[Pixel coordinate grounding data]
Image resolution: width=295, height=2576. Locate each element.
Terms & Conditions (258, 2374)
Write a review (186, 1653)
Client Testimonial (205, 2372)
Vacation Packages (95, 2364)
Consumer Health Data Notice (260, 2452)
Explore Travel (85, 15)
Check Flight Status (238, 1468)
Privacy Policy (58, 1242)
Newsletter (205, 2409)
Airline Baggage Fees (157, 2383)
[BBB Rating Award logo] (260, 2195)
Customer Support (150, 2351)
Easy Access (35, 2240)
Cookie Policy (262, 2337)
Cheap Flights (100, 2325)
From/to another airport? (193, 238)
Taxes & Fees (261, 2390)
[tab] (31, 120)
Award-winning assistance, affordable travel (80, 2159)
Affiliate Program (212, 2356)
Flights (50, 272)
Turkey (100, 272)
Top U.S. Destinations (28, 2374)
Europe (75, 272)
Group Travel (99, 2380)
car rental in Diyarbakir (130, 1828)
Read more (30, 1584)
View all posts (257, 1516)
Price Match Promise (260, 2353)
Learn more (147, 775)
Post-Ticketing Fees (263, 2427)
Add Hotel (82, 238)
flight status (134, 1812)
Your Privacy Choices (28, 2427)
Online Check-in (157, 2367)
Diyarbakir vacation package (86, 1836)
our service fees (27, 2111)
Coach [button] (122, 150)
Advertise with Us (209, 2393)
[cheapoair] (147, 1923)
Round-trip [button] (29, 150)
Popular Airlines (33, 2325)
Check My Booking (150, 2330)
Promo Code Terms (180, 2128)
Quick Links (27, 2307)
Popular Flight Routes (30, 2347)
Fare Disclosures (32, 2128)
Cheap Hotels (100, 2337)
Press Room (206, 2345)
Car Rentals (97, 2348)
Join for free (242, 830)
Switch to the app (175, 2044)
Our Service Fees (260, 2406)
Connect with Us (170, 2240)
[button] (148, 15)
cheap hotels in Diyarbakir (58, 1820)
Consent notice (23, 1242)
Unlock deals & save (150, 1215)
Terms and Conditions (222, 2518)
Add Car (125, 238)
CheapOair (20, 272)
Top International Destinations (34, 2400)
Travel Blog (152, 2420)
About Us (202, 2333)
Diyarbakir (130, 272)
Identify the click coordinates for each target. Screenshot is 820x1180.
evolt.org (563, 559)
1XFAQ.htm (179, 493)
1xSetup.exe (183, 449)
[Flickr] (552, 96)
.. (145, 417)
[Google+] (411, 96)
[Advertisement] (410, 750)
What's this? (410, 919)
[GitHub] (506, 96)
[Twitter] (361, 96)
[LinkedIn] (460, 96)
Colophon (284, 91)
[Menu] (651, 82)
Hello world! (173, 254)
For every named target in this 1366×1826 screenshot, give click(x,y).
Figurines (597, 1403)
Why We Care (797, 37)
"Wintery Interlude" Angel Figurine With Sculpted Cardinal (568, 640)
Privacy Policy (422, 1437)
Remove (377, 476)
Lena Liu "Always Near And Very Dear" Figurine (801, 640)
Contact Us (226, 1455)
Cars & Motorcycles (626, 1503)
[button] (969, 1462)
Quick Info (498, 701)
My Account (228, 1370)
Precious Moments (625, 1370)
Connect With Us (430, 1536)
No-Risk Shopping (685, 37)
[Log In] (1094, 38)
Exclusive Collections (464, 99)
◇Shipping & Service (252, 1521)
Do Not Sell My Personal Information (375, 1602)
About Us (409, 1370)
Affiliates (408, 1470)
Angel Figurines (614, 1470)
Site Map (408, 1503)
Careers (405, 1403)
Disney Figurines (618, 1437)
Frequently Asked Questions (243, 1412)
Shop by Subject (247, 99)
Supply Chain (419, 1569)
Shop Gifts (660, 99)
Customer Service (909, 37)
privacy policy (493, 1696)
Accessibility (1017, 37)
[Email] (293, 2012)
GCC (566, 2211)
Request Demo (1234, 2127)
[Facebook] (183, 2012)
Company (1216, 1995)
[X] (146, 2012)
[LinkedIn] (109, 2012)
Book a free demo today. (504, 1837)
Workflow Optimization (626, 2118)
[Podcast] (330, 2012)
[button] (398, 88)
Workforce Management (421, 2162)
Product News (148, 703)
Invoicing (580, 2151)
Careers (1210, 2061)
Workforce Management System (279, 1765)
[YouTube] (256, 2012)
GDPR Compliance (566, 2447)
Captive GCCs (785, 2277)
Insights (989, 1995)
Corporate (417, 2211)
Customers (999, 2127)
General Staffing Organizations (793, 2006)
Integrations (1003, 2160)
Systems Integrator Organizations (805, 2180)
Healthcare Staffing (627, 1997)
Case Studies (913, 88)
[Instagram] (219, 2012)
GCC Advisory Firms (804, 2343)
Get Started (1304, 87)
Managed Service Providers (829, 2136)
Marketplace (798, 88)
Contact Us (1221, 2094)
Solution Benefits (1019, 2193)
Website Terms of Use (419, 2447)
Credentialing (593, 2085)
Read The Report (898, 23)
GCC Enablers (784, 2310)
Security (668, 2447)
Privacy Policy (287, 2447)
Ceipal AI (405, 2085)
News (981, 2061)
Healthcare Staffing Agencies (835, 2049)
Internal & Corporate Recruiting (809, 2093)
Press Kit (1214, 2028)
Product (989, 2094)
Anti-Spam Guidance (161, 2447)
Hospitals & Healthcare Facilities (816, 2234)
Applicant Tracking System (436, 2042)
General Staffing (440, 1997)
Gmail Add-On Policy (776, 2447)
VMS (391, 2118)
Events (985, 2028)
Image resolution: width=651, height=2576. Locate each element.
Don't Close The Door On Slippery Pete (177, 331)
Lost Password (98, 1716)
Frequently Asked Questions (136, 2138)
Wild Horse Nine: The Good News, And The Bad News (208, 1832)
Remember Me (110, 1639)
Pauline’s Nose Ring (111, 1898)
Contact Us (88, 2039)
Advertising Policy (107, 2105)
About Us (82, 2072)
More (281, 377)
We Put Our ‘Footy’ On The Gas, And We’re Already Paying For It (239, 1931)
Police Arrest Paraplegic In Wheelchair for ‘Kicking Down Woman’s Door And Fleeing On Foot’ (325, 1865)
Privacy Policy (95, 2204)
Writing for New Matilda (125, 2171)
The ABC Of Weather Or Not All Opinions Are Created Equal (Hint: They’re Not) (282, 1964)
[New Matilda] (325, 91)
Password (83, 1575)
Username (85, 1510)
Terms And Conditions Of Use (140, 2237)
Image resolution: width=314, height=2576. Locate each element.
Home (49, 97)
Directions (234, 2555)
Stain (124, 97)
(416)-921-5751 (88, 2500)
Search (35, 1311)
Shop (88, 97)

Work to complete
Using the entries above, return exactly the lines from the line with "[Instagram] (219, 2012)" to the line with "Privacy Policy (287, 2447)", counting both of those lines.

Result of this task
[Instagram] (219, 2012)
GCC Advisory Firms (804, 2343)
Get Started (1304, 87)
Managed Service Providers (829, 2136)
Marketplace (798, 88)
Contact Us (1221, 2094)
Solution Benefits (1019, 2193)
Website Terms of Use (419, 2447)
Credentialing (593, 2085)
Read The Report (898, 23)
GCC Enablers (784, 2310)
Security (668, 2447)
Privacy Policy (287, 2447)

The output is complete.